AMD is a complex disease that is affected by both environmental and genetic factors. Its genetic component is polygenic, meaning that the genetic predisposition of each of us to develop this disease is affected by the collective effect of multiple genetic variants. ‘AMD-risk’ genetic variants in the human genome were mapped a few years ago by large-scale genome-wide association studies (GWAS). However, the biological mode of action of most of these variants is completely unknown.

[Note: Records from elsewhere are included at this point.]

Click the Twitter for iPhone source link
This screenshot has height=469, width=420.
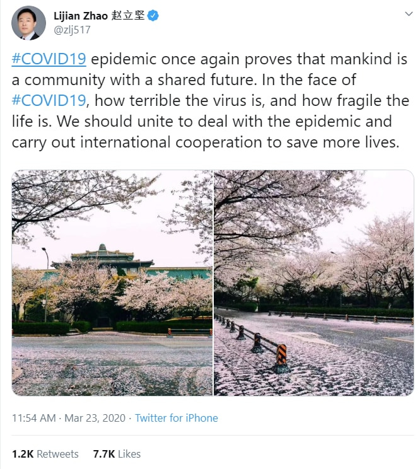177,418
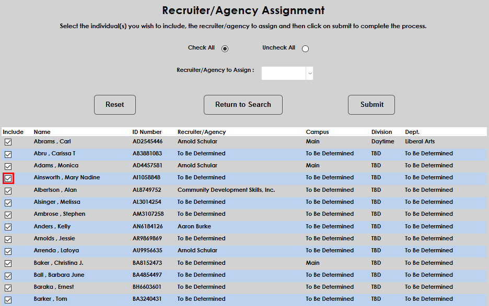Click inside the Recruiter/Agency input field
This screenshot has width=489, height=306.
(x=282, y=73)
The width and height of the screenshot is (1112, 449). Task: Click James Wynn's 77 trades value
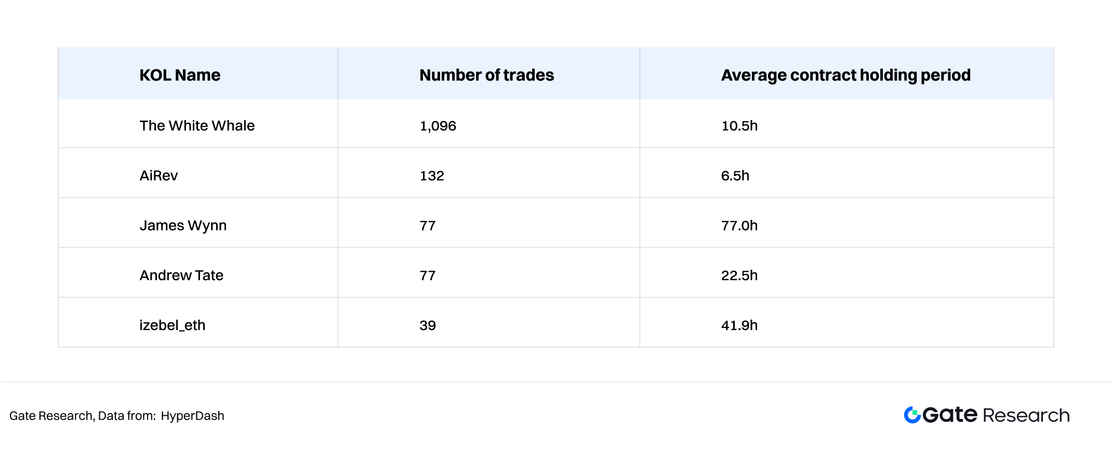coord(427,226)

A major challenge in their functional interpretation stems from the fact that the vast majority of these variants are located in regions in the genome that do not encode for proteins (‘the noncoding genome’). In this study, the researchers used a multi-omics approach to delineate the gene expression program that is active in cells that degenerate in AMD. They discovered the mechanism of action of one of the major risk variants for AMD and showed that it compromises the activation of a prominent gene in these cells by key regulators. The results and the genomic approach used in this study set a paradigm for deciphering the function of non-coding risk variants of complex human diseases.

The study had an extensive coverage in the media: JPOST. Scienmag, NEWSWISE, Bioengineer, Genengnews, Psychreg, Sciencenewsnet, Genomeweb, Ophthalmologytimes, news-medical, newsazi, NEWSBREEZER and more.